- Prep: 15 minutes
- Cook: 50-55 minutes
- Serves: 1 cup
- Yield: 6 servings
- 1 cup Idaho wild rice
- 2 cups water
- 1/2 teaspoon salt
- 1/2 cup dried cranberries
- 1/2 cup chopped pecans
- 1/4 cup chopped Idaho fresh parsley
- 1/4 cup chopped local green onions
- 2 cups of tender Idaho salad greens (arugula, romaine, butter or other lettuce)
- 1/4 cup olive oil
- 2 tablespoons locally produced red wine vinegar
- 1 tablespoon Idaho honey
- Salt and pepper to taste
Rinse the wild rice thoroughly in cold water and drain.
Reduce heat to low, cover, and simmer for 40-45 minutes, or until the rice is tender and the water is absorbed.
Remove from heat and let cool to room temperature.

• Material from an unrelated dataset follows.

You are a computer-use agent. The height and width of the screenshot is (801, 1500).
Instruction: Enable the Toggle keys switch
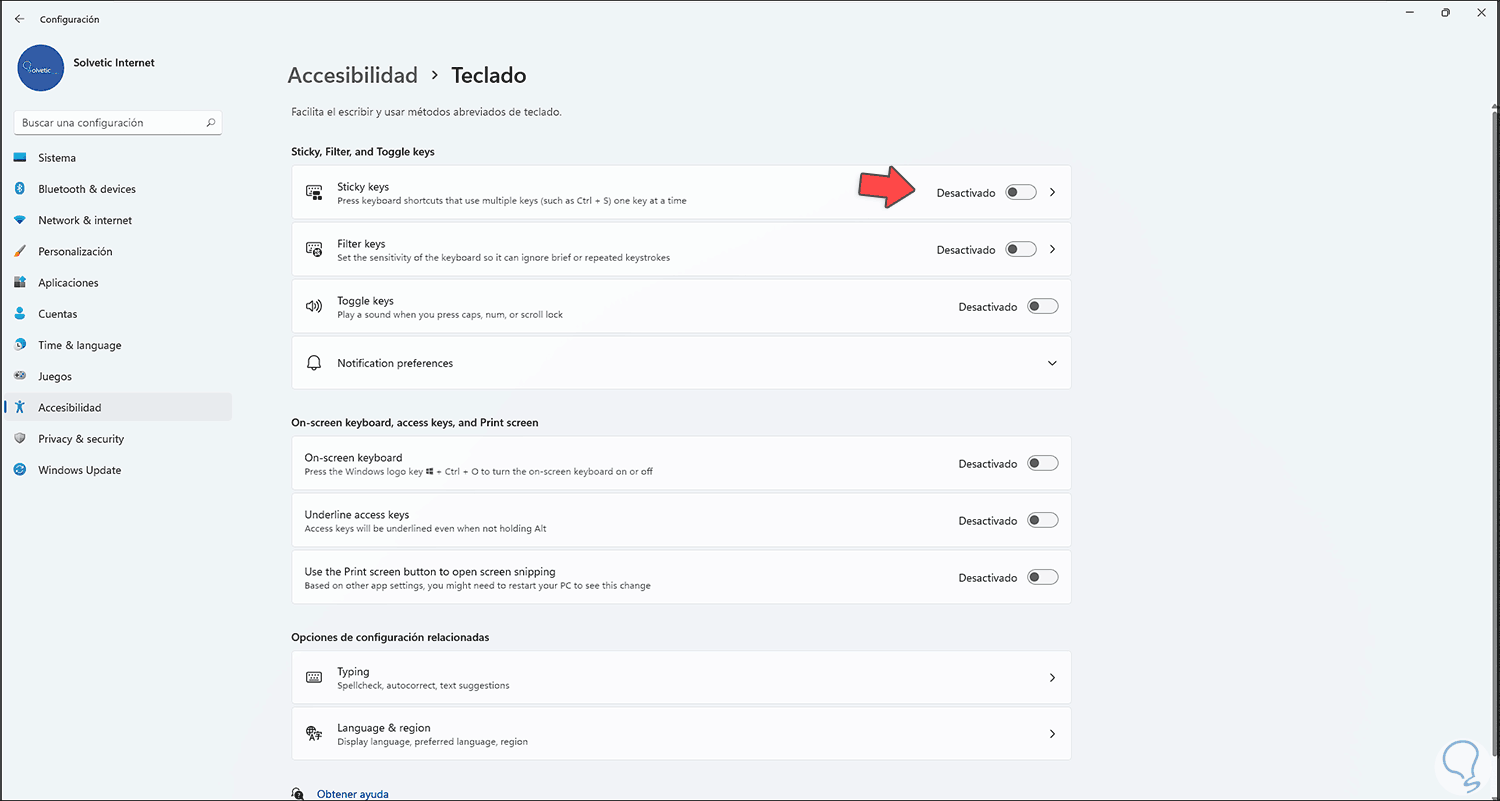click(1042, 307)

In a large bowl, combine the cooked wild rice, dried cranberries, chopped pecans, parsley, and green onions. Cool to room temperature.
Once cooled, add wild rice mixture to greens and toss.
In a small bowl, whisk together the olive oil, red wine vinegar, honey, salt, and pepper until well combined.
Pour the dressing over the rice salad mixture and toss to coat.